## Set task 1
Answer these questions about the email thread on CPU cache error counts:
(a) Where would the cache's corrected error count be stored?
(b) On which hardware are L2 cache corrected errors detected occasionally?
(c) On Intel architectures, what happens to the affected cores?

Hi Boris,
Thanks for the feedback. Apologies for the delay.
-----Original Message----- From: Borislav Petkov [mailto:bp@alien8.de] Sent: 31 December 2020 16:44 To: Shiju Jose shiju.jose@huawei.com Cc: linux-edac@vger.kernel.org; linux-acpi@vger.kernel.org; linux- kernel@vger.kernel.org; james.morse@arm.com; mchehab+huawei@kernel.org; tony.luck@intel.com; rjw@rjwysocki.net; lenb@kernel.org; rrichter@marvell.com; Linuxarm linuxarm@huawei.com; xuwei (O) xuwei5@huawei.com; Jonathan Cameron jonathan.cameron@huawei.com; John Garry john.garry@huawei.com; tanxiaofei tanxiaofei@huawei.com; Shameerali Kolothum Thodi shameerali.kolothum.thodi@huawei.com; Salil Mehta salil.mehta@huawei.com Subject: Re: [RFC PATCH 1/2] EDAC/ghes: Add EDAC device for the CPU caches
On Tue, Dec 08, 2020 at 05:29:58PM +0000, Shiju Jose wrote:
The corrected error count on the CPU caches required reporting to the user-space for the predictive failure analysis. For this purpose, add an EDAC device and device blocks for the CPU caches found. The cache's corrected error count would be stored in the /sys/devices/system/edac/cpu/cpu*/cache*/ce_count.
This still doesn't begin to explain why the kernel needs this. I had already asked whether errors in CPU caches are something which happen often enough so that software should count them but nothing came. So pls justify first why this wants to be added to the kernel.
L2 cache corrected errors are detected occasionally on few of our ARM64 hardware boards. Though it is rare, the probability of the CPU cache errors frequently occurring can't be avoided. The earlier failure detection by monitoring the cache corrected errors for the frequent occurrences and taking preventive action could prevent more serious hardware faults.
On Intel architectures, cache corrected errors are reported and the affected cores are offline in the architecture specific method. http://www.mcelog.org/cache.html
However for the firmware-first error reporting, specifically on ARM64 architectures, there is no provision present for reporting the cache corrected error count to the user-space and taking preventive action such as offline the affected cores.

## Records for the exercise
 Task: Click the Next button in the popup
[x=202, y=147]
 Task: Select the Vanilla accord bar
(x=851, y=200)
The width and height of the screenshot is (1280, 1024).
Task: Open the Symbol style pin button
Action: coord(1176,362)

---

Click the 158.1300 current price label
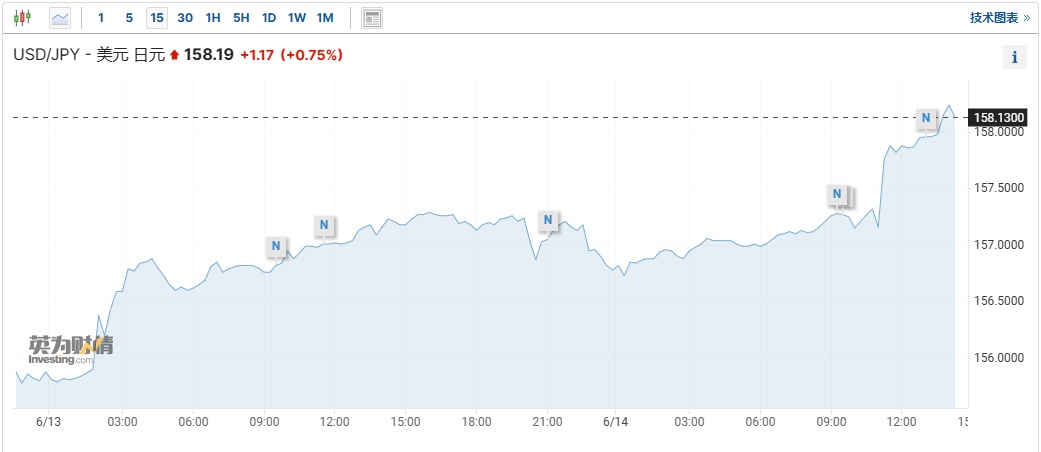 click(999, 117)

## Set task 2
Copy the rows character for character, from the line with "Task: Click the Next button in the popup" up to and including the line with "Action: coord(1176,362)".

## Final answer 1
(a) In /sys/devices/system/edac/cpu/cpu*/cache*/ce_count.
(b) On a few of their ARM64 hardware boards.
(c) They are offline in the architecture specific method.

## Final answer 2
 Task: Click the Next button in the popup
[x=202, y=147]
 Task: Select the Vanilla accord bar
(x=851, y=200)
The width and height of the screenshot is (1280, 1024).
Task: Open the Symbol style pin button
Action: coord(1176,362)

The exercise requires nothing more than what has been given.